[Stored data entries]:
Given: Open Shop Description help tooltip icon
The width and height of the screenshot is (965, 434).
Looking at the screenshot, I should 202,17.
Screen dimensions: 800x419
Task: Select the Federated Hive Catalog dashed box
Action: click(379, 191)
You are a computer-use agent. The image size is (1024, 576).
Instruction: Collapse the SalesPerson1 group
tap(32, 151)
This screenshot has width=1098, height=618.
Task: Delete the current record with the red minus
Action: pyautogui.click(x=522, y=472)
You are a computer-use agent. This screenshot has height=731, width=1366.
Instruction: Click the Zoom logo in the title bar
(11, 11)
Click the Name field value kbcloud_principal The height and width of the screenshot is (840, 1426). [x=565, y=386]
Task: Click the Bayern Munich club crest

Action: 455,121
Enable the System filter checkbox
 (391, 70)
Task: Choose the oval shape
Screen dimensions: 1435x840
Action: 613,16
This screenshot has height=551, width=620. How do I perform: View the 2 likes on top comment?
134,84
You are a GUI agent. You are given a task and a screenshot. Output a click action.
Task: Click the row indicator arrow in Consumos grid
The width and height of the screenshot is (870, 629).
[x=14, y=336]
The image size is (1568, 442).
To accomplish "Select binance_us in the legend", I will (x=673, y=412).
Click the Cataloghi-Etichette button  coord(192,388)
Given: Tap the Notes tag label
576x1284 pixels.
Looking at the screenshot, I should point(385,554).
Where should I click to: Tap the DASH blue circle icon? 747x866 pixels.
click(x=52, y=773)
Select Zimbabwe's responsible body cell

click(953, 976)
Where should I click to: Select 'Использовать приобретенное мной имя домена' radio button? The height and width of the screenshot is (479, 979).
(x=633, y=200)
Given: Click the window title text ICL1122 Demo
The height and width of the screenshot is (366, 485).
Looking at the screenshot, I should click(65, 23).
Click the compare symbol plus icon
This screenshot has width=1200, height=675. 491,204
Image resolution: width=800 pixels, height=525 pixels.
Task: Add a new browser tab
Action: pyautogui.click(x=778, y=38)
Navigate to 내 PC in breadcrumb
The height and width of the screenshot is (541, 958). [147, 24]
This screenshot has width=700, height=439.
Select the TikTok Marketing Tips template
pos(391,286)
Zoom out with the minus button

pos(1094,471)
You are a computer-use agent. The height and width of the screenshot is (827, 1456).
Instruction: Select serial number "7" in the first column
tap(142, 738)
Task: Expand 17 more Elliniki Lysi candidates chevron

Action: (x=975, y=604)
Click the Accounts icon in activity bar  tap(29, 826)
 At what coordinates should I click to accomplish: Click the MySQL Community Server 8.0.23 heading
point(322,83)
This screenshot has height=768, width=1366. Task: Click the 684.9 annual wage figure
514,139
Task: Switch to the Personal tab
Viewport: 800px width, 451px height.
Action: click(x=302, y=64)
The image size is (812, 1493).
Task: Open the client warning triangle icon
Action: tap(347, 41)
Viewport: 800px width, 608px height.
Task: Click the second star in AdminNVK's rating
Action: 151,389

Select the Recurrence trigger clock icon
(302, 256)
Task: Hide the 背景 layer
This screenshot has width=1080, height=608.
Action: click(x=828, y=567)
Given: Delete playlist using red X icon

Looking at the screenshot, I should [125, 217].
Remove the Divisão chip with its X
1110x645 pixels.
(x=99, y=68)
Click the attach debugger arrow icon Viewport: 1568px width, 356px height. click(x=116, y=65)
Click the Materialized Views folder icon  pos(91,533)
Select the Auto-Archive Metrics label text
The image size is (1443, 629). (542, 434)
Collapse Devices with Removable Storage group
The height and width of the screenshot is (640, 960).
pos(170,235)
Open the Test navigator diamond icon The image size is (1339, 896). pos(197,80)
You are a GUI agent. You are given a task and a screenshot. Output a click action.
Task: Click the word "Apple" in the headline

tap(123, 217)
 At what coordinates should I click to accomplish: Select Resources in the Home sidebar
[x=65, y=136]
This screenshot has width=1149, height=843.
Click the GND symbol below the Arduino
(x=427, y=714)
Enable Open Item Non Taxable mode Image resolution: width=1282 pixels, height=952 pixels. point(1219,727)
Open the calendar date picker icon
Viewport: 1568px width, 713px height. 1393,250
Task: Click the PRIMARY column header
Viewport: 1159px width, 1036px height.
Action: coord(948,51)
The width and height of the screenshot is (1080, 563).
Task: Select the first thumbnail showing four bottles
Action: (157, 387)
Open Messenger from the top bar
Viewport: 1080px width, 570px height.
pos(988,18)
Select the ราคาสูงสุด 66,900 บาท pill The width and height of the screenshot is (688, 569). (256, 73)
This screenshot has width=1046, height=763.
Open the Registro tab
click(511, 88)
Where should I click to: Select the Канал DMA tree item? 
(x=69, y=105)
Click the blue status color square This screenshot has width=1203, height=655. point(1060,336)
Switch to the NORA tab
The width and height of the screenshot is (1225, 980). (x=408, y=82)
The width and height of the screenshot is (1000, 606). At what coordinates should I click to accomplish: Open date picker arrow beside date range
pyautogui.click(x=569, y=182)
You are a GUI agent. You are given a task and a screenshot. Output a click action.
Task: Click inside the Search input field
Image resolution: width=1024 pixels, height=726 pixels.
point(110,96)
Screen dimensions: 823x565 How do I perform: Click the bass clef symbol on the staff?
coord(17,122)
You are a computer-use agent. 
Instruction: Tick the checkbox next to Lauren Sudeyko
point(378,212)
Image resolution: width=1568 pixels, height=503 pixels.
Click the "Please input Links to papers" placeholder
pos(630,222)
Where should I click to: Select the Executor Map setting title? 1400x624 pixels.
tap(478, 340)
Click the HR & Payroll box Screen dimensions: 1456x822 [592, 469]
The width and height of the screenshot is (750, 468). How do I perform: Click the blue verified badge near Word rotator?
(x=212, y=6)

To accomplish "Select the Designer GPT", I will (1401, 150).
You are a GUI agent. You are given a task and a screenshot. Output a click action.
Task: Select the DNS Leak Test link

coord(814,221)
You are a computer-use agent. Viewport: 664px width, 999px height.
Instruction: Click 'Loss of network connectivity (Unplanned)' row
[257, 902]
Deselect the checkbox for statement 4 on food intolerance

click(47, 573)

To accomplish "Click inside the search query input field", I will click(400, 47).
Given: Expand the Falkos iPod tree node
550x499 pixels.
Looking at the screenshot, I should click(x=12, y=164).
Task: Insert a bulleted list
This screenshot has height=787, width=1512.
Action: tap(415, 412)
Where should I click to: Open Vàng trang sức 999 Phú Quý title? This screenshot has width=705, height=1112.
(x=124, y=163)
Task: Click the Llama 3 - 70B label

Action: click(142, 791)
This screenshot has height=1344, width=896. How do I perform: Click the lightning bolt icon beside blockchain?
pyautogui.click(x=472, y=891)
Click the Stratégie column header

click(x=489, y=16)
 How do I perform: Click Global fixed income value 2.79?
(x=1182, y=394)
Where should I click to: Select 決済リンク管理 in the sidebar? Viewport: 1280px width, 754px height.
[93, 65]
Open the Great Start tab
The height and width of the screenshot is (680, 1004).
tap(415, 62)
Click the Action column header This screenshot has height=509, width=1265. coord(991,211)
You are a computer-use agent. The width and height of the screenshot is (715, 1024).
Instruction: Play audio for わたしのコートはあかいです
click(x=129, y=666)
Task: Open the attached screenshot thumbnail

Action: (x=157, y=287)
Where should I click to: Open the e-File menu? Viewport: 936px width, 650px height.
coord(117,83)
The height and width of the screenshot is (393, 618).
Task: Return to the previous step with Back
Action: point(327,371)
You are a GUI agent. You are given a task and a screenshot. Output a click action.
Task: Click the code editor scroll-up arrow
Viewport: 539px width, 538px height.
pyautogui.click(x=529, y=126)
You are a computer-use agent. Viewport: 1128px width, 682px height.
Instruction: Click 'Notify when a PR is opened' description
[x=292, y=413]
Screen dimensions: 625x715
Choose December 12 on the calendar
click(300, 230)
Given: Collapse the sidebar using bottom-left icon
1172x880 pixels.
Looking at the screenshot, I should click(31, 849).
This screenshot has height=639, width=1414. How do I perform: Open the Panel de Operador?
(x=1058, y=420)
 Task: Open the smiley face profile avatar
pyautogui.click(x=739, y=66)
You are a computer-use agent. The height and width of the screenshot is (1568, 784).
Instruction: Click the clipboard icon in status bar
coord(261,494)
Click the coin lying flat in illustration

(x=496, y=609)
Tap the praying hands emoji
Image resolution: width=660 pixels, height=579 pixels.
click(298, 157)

[WHAT THE TASK ASKS]:
Where a line of the entries contains "computer", report that line.

[ANSWER TO THE PROBLEM]:
You are a computer-use agent. The image size is (1024, 576).
You are a computer-use agent. This screenshot has height=731, width=1366.
You are a computer-use agent. The height and width of the screenshot is (827, 1456).
You are a computer-use agent. 
You are a computer-use agent. Viewport: 664px width, 999px height.
You are a computer-use agent. The width and height of the screenshot is (715, 1024).
You are a computer-use agent. Viewport: 1128px width, 682px height.
You are a computer-use agent. The height and width of the screenshot is (1568, 784).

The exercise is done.